Emergency Management of Detroit Begins Amid Protests and Lawsuits
A legal fight against the state's new emergency manager law is expected to kick off today -- the same day the law takes effect -- with protesters descending on Detroit as a Federal lawsuit challenging it's constitutionality is being filed.
By Joe Guillen and Matt Helms
A legal fight against the state's new emergency manager law is expected to kick off today -- the same day the law takes effect -- with the Rev. Al Sharpton, clergy, unions and others converging on downtown Detroit to support the filing of a federal lawsuit challenging the constitutionality of the law.
The law spells out the broad powers given to Detroit's emergency financial manager Kevyn Orr, a Washington, D.C., bankruptcy lawyer who on Monday began his work to solve the city's financial crisis. His title changes to emergency manager today.
Orr's authority -- he can sell city assets, approve budgets, negotiate with unions, eliminate departments and cut elected officials' pay -- greatly reduces the power of the mayor and the City Council, inciting activists to label his arrival an unconstitutional attack on voting rights because Detroit is no longer under the control of elected leaders.
The local chapter of the National Action Network, a civil rights group Sharpton founded, the Rev. Jesse Jackson's Rainbow PUSH Coalition and the American Federation of State, County and Municipal Employees -- Detroit's largest labor union -- are among those planning a demonstration outside the federal courthouse downtown to coincide with the filing of their legal challenge.
Sharpton will meet with community and union leaders, politicians and others opposed to the emergency manager law, said Herb Sanders, an attorney working on the lawsuit. A protest also is planned outside the Coleman A. Young Municipal Center today.

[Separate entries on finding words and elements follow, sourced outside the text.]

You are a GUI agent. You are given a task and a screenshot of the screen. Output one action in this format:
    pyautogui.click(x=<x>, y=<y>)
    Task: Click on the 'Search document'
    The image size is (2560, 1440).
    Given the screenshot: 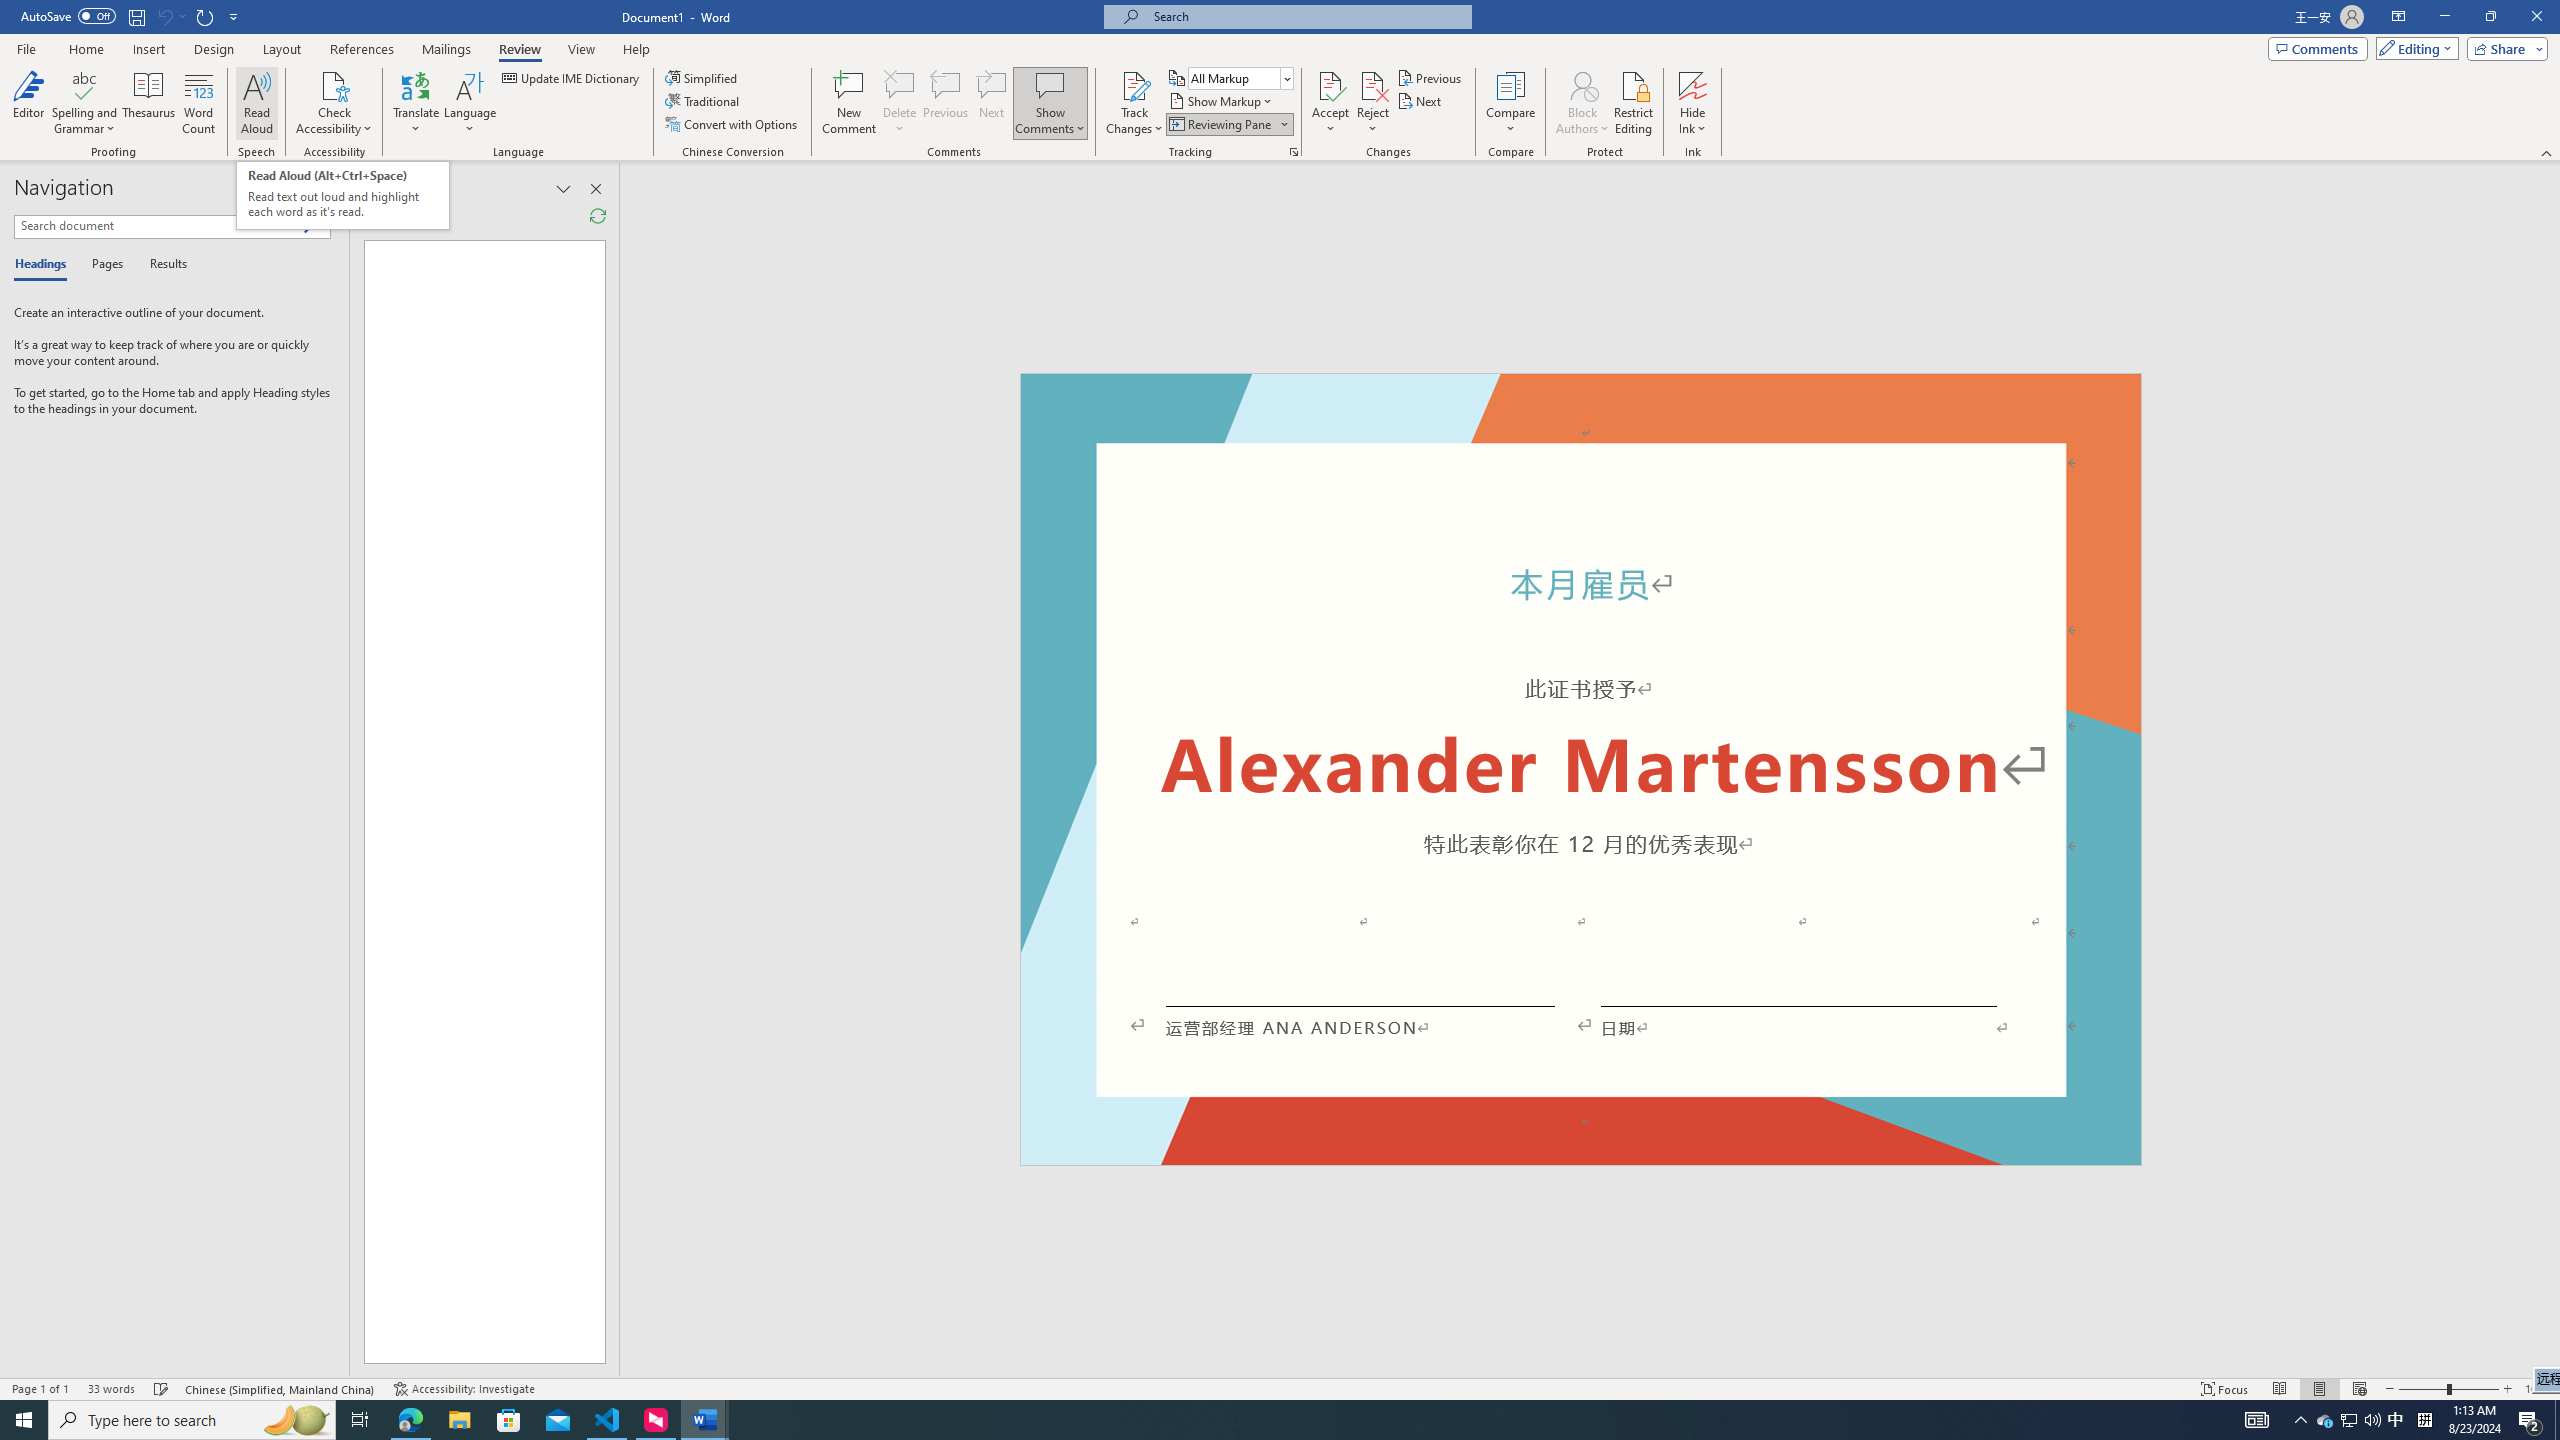 What is the action you would take?
    pyautogui.click(x=158, y=225)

There will be similar protests around the state, particularity in cities that have operated under the control of emergency managers, Sanders said.
Meanwhile, a lawyer for labor activist Robert Davis, affiliated with AFSCME, said he served subpoenas on officials involved in Orr's hiring.
Davis' group, Citizens Against Corrupt Government, filed suit March 8 alleging Gov. Rick Snyder violated Michigan's open meetings laws by meeting privately with Orr and recommending him to be approved as EFM, a decision technically left up to the state's Local Emergency Financial Assistance Loan Board. A hearing on Davis' suit is set for April 8.
Davis' lawyer, Andrew Paterson, said he served the subpoenas on Orr, Snyder, the loan board and Jones Day, the law firm where Orr worked until he resigned last week. Detroit Mayor Dave Bing wants to hire Jones Day as the city's legal counsel on restructuring matters, a decision that ultimately may be left up to Orr, raising concerns about conflicts of interest.
Treasury spokesman Terry Stanton confirmed that the department had received the subpoena but would say only: "We are consulting with counsel and considering potential next steps."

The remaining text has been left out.